| DOCUMENT EXTRACT |
# treatment of anal fistula 46280?? tia :)



## MELJNBBRB (Apr 2, 2015)

Pre-operative diagnosis: 
Fistula in ano 


Post-operative diagnosis:  
Trans-sphincteric fistula in ano 


Operations performed: 
Examination under anesthesia with debridement of the fistula tract.  
Placement of seton x 2


Anesthesia: GETA. 


Estimated Blood loss: Less than 10 mL

IV Fluids: 500 cc

Specimen to lab: None

Indications:
a 37 y.o. male with history of perianal pain, bleeding, and abscess. He underwent anoscopy in the office and a fistula was suspected.  He has failed placement of a GORE fistula plug with development of a recurrent abscess/fistula. The risks and perioperative recovery related to examination under anesthesia and treatment of this fistula with a likely seton placement were explained in detail.  The patient gave informed consent to proceed.  

SUMMARY:
The patient was taken the operating room, placed supine on the operating table, and after adequate general tracheal anesthesia was given,  was prepped and draped in usual fashion. The perianal skin was anesthetized using 0.5% Naropin local anesthetic. Anoscopy revealed the previously identified transphincteric anal fistula at the 3 o'clock position. The tract was probed and then cleansed with hydrogen peroxide. The fistula tract was debrided with the curette.  The fistula traversed the sphincters.   2 setons of 0-Tycron were placed through the tract and tied loosely to themselves (non-cutting setons). The anorectum was packed with Gelfoam soaked in 2% xylocaine jelly. He was awakened from general anesthesia after tolerating the procedure well without complications.


----------



## torifreak12 (Apr 7, 2015)

46060?


----------



## CELADYBUG13 (Apr 8, 2015)

Take a look at 46280.


----------

| AIM OF THE TASK |
Extract the entire anal fistula thread above, word for word and unchanged. Work only from the anal fistula thread above.

| Data excerpts |
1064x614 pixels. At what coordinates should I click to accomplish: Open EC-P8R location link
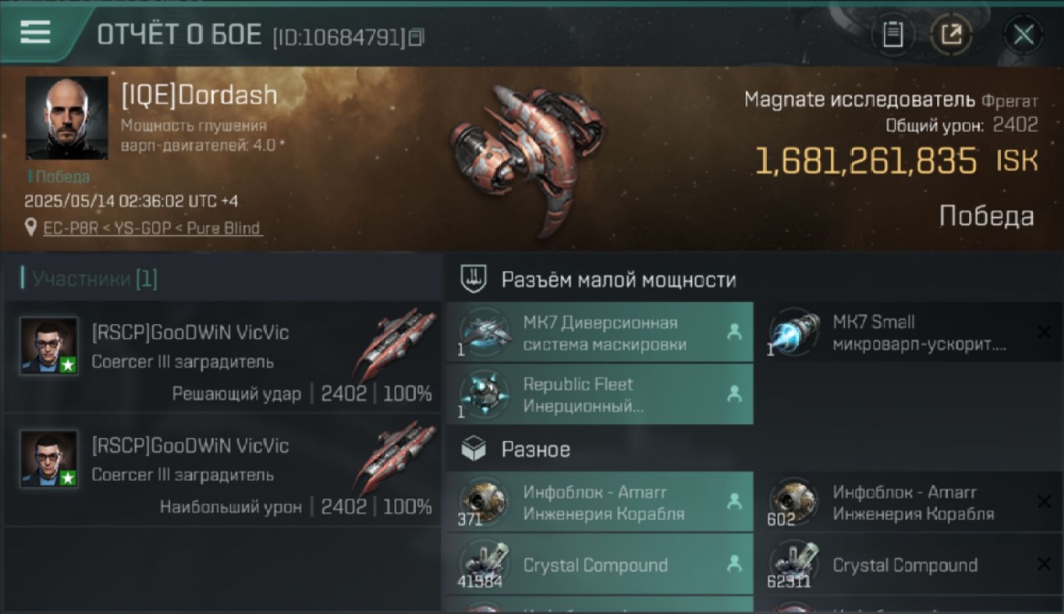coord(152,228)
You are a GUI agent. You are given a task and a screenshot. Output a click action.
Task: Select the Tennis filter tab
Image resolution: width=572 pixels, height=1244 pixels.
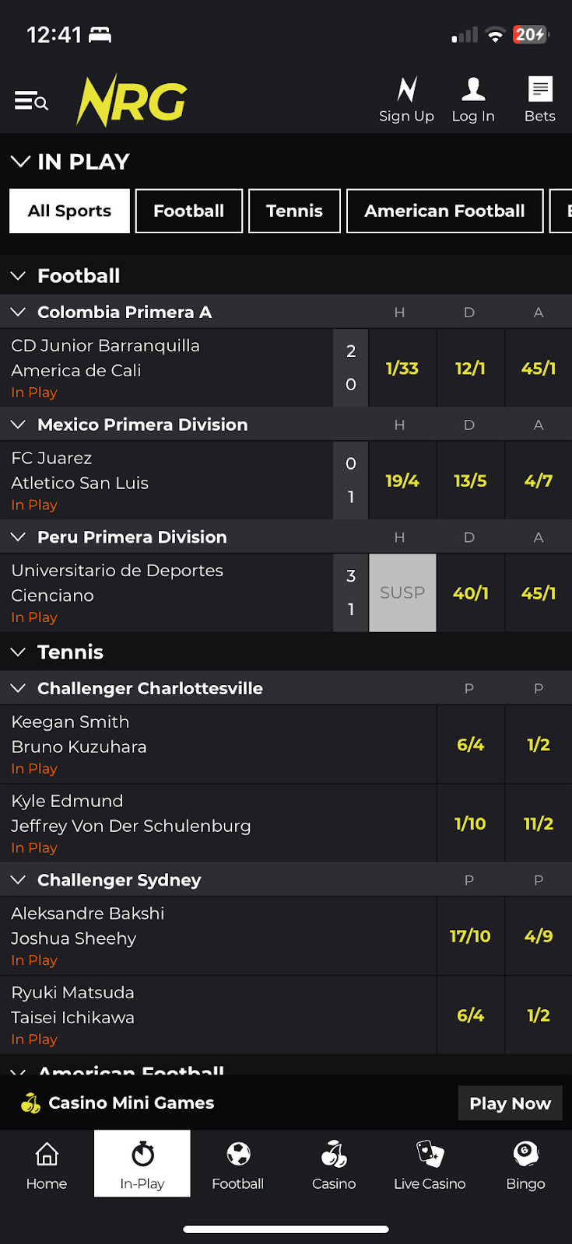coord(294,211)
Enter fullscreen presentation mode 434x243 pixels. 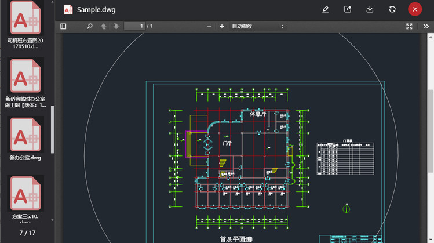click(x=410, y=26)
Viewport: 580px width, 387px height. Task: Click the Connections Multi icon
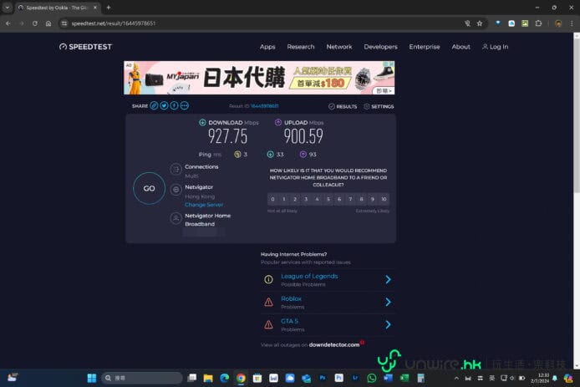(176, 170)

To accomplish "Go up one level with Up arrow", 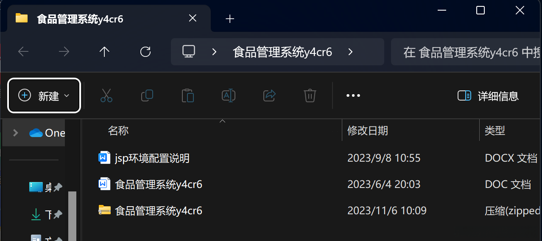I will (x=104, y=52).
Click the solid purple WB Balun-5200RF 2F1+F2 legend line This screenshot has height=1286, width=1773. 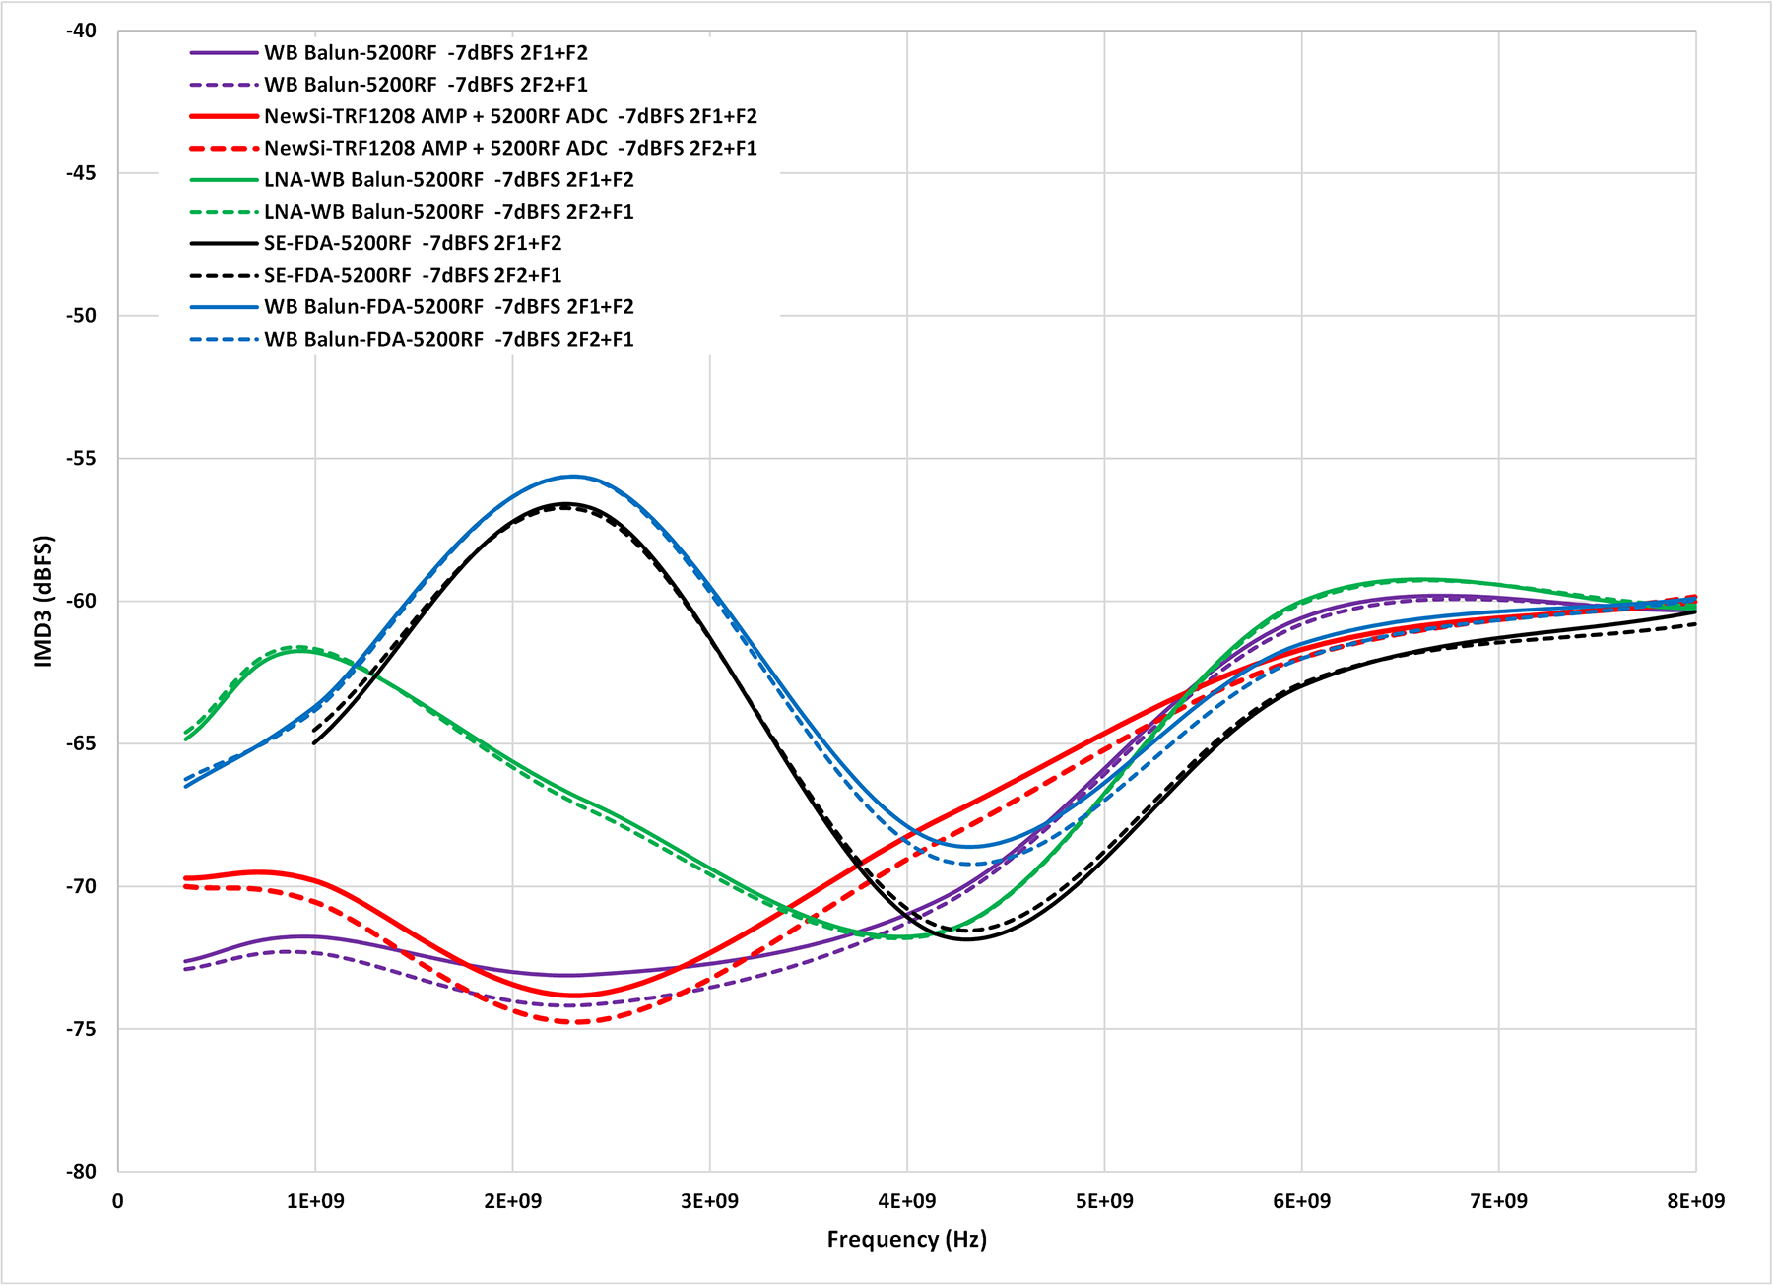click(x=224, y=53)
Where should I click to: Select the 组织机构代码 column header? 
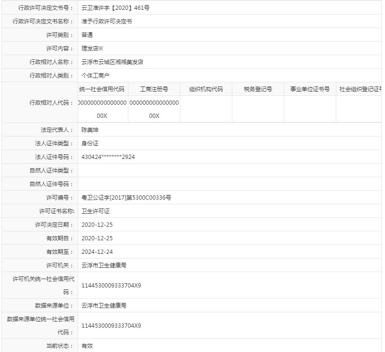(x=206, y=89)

==

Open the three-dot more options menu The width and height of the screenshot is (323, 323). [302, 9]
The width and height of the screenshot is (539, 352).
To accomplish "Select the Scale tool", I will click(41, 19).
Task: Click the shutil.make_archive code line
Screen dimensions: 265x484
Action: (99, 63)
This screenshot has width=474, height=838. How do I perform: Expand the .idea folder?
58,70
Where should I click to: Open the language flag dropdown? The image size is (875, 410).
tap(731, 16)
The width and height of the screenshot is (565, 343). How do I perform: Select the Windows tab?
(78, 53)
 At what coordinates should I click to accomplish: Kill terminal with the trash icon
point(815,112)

* * *

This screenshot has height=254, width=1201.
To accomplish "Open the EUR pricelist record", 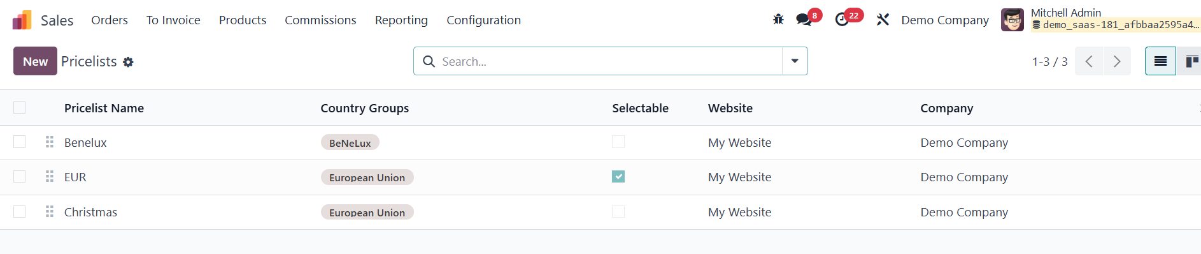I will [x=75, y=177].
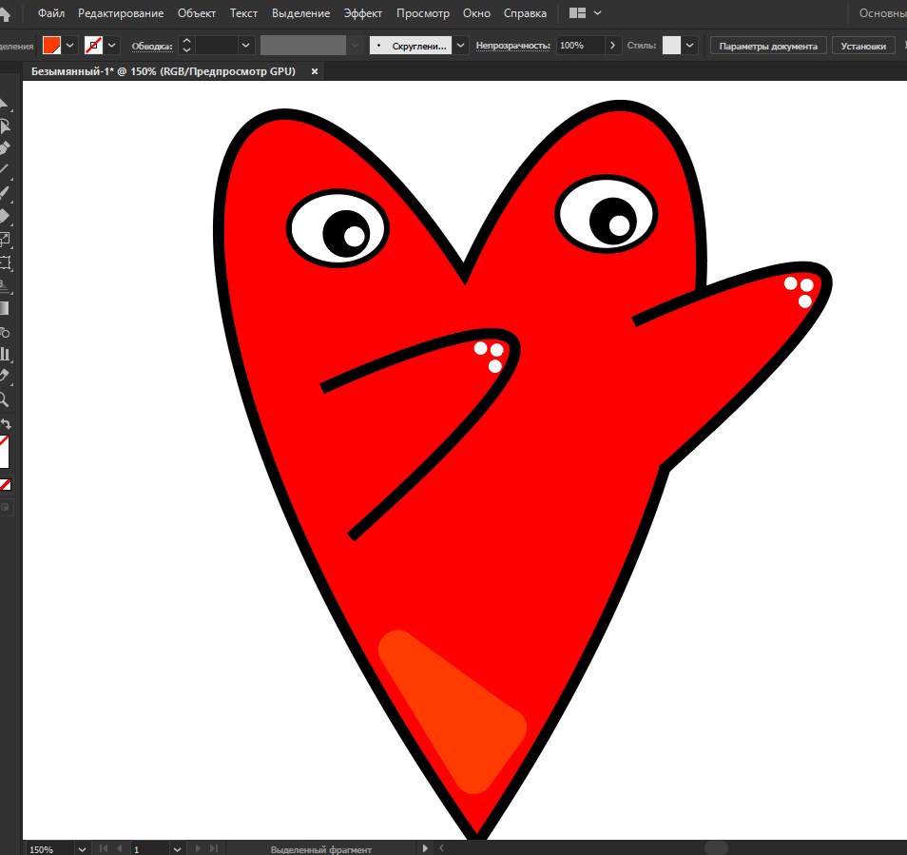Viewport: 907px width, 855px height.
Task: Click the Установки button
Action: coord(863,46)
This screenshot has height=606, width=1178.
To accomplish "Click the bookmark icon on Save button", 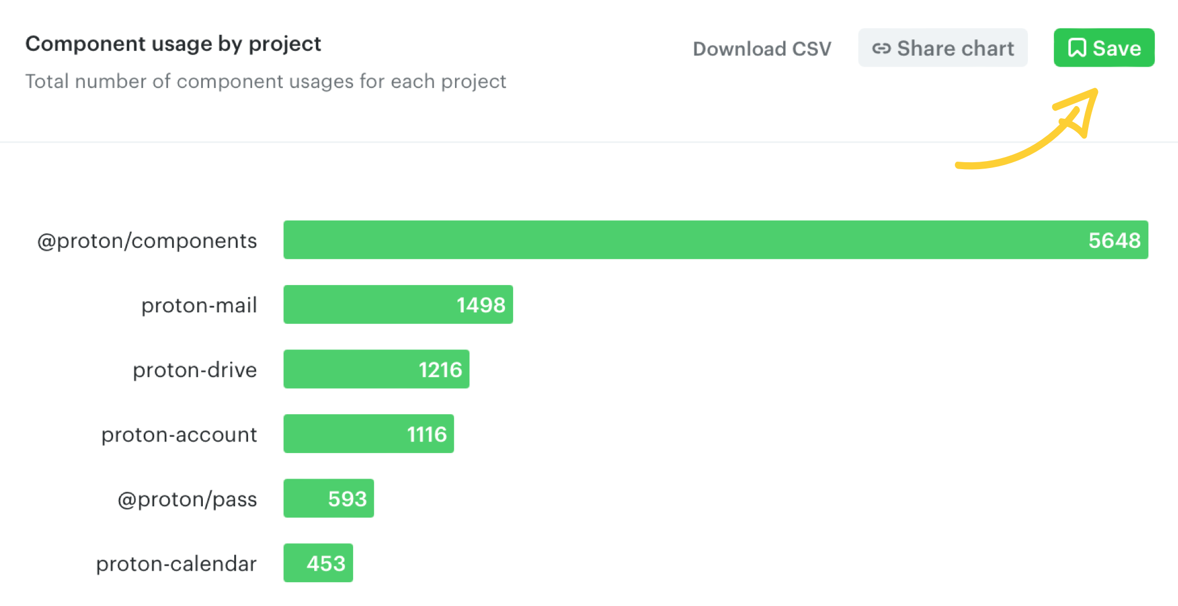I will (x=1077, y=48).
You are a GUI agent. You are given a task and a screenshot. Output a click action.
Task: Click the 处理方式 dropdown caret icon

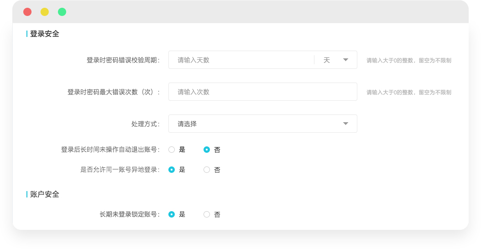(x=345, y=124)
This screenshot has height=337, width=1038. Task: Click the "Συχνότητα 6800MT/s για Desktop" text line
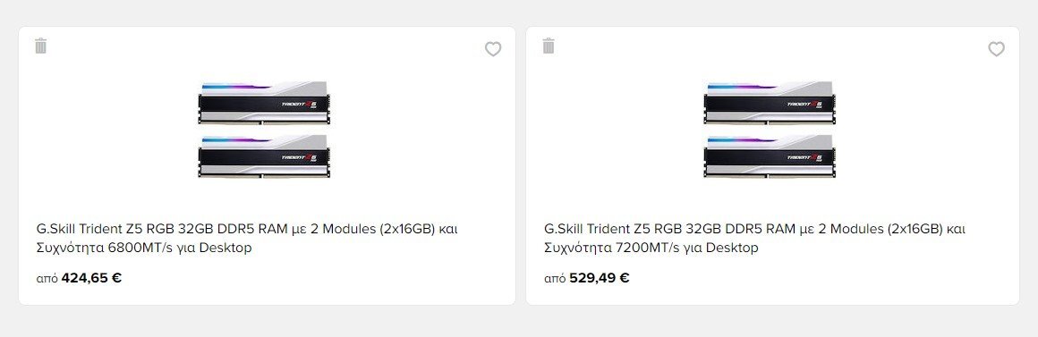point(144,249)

| SOLUTION TO THIS TASK |
# treatment of anal fistula 46280?? tia :)



## MELJNBBRB (Apr 2, 2015)

Pre-operative diagnosis: 
Fistula in ano 


Post-operative diagnosis:  
Trans-sphincteric fistula in ano 


Operations performed: 
Examination under anesthesia with debridement of the fistula tract.  
Placement of seton x 2


Anesthesia: GETA. 


Estimated Blood loss: Less than 10 mL

IV Fluids: 500 cc

Specimen to lab: None

Indications:
a 37 y.o. male with history of perianal pain, bleeding, and abscess. He underwent anoscopy in the office and a fistula was suspected.  He has failed placement of a GORE fistula plug with development of a recurrent abscess/fistula. The risks and perioperative recovery related to examination under anesthesia and treatment of this fistula with a likely seton placement were explained in detail.  The patient gave informed consent to proceed.  

SUMMARY:
The patient was taken the operating room, placed supine on the operating table, and after adequate general tracheal anesthesia was given,  was prepped and draped in usual fashion. The perianal skin was anesthetized using 0.5% Naropin local anesthetic. Anoscopy revealed the previously identified transphincteric anal fistula at the 3 o'clock position. The tract was probed and then cleansed with hydrogen peroxide. The fistula tract was debrided with the curette.  The fistula traversed the sphincters.   2 setons of 0-Tycron were placed through the tract and tied loosely to themselves (non-cutting setons). The anorectum was packed with Gelfoam soaked in 2% xylocaine jelly. He was awakened from general anesthesia after tolerating the procedure well without complications.


----------



## torifreak12 (Apr 7, 2015)

46060?


----------



## CELADYBUG13 (Apr 8, 2015)

Take a look at 46280.


----------